My question is the following:
If we have an AR(p) process, then we have the following $$ \Phi(B)X_{t}=Z_{t} $$. I understand that to check for causal/non-causal stationarity, we consider the roots of $$\Phi(B)$$ to see if their modulus/absolute value lie within, or outside the unit circle. However, to check for invertibility, we need to check the roots of the MA polynomial, $$ \Theta(B) $$. However, in the case of an AR(p) process, we can see that $$ \Theta(B)=1 $$
So it has no roots to check. I have seen from various sources that this automatically means that the process is invertible (and any AR process in invertible). But why is that the case. I want to understand why is the process invertible when the MA polynomial has no roots to check. Similarly, if we are given an MA process, would this mean all MA processes are stationary since $\Phi(B)=1$? Once again, I want to understand the result, as opposed to just remembering that these statements are true. Thank you in advance.

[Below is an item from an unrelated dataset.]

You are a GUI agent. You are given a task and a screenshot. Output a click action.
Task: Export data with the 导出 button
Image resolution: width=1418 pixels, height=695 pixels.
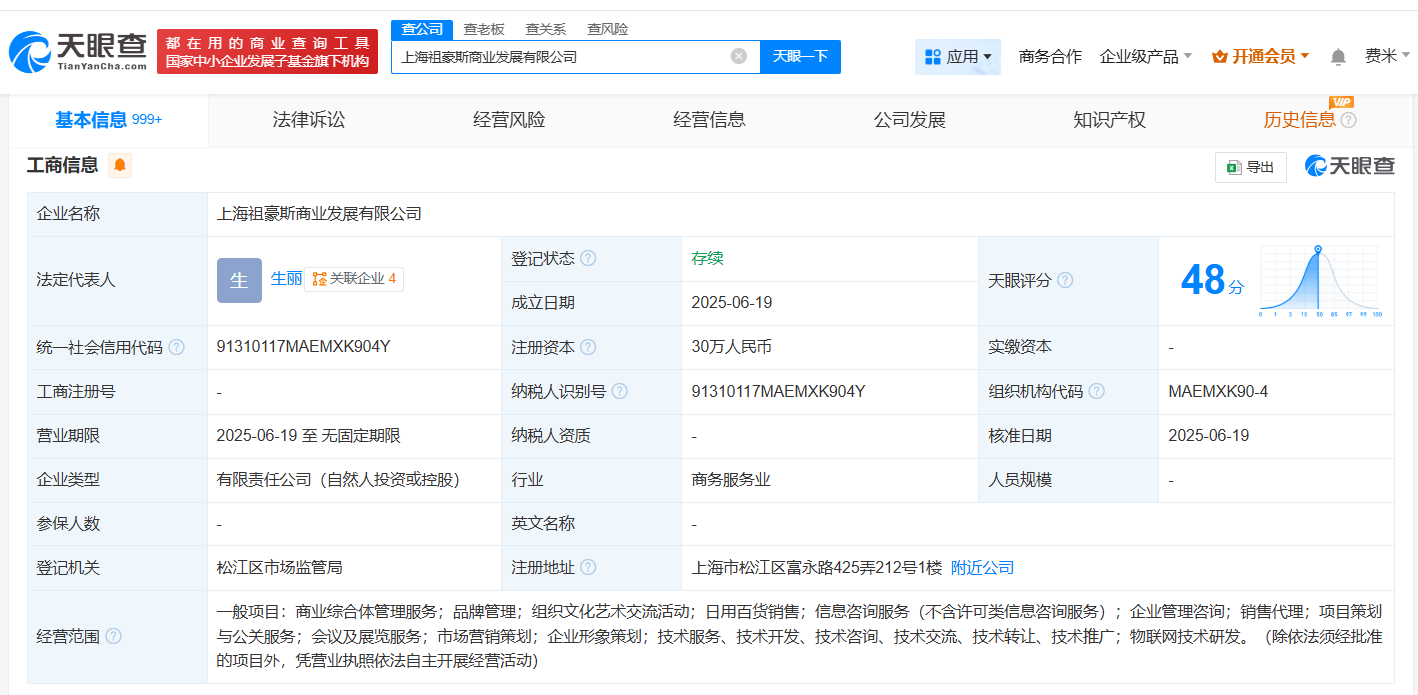(x=1250, y=167)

Note: The $B$ refers to the backshift operator. That is given a process $X_{t}$, then $BX_{t}=X_{t-1}$
Best Answer
In invertibility, all we want is to be able to write $Z_t$ (the noise) as a causal function of $X_t$ (the output). In other words, we want $\pi_j$ such that $$Z_t=\sum_{j=0}^\infty \pi_j X_{t-j}\ \ \ \ \text{s.t.}\ \ \ \ \sum_{j=0}^\infty |\pi_j|<\infty$$ AR(p) is already in this form. So, it's invertible.

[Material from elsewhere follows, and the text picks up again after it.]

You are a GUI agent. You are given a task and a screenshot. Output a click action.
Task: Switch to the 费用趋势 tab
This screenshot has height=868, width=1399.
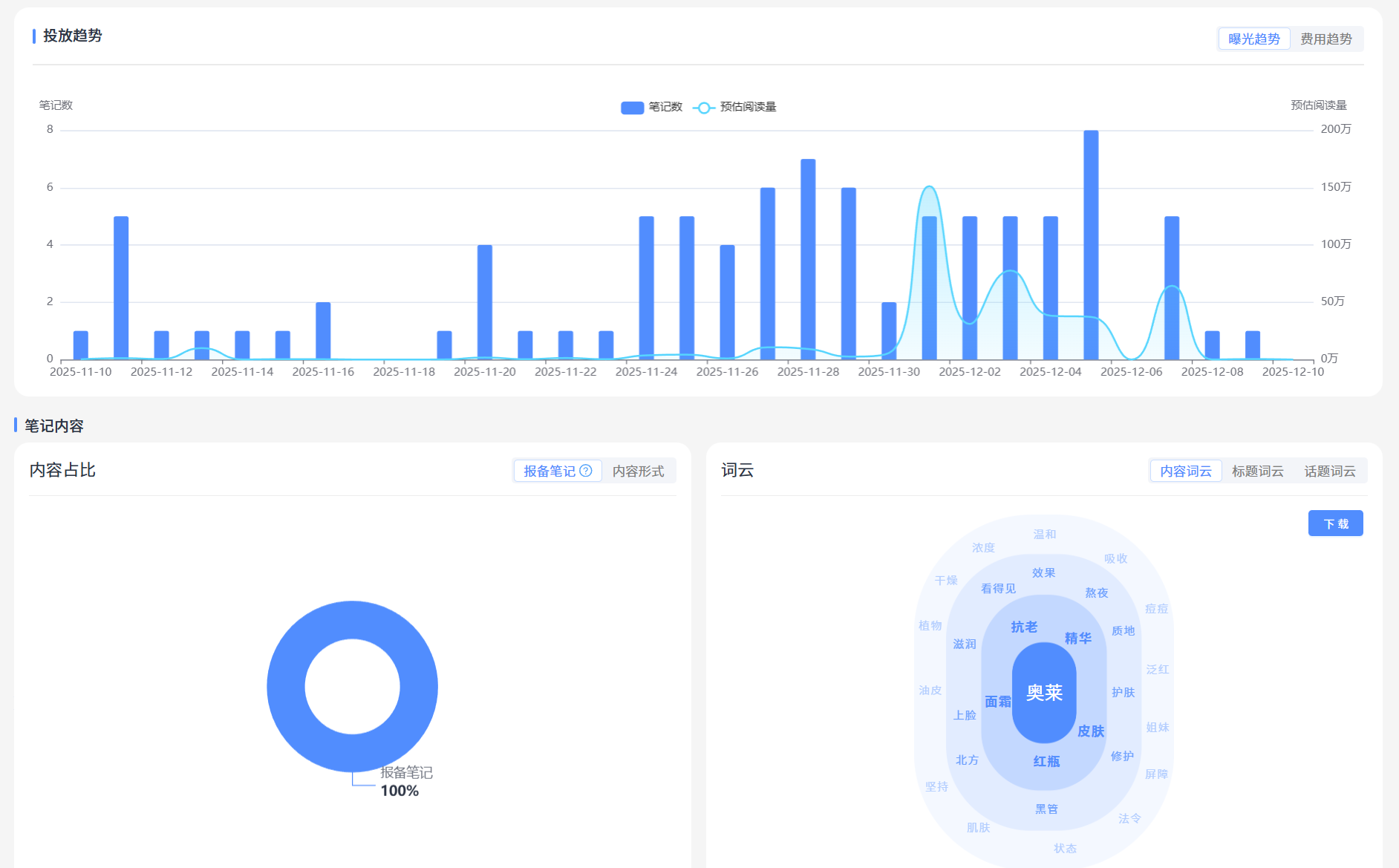tap(1325, 39)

From the perspective of roots (consider polynomials with backshift operator $B$, not $z$ transform), it says all roots must be outside the unit circle. This statement doesn't explicitly say what to do in the case of no roots. However, a better interpretation is no roots should be inside the unit circle, because they're the ones making the sum $\sum_{j=0}^\infty |\pi_j|$ diverge. Since $\Theta(B)=1=0$ has no roots, it doesn't violate the second statement in italics.
Similar logic applies to stationarity of MA(q) processes. No roots violates stationarity conditions, thus being stationary automatically.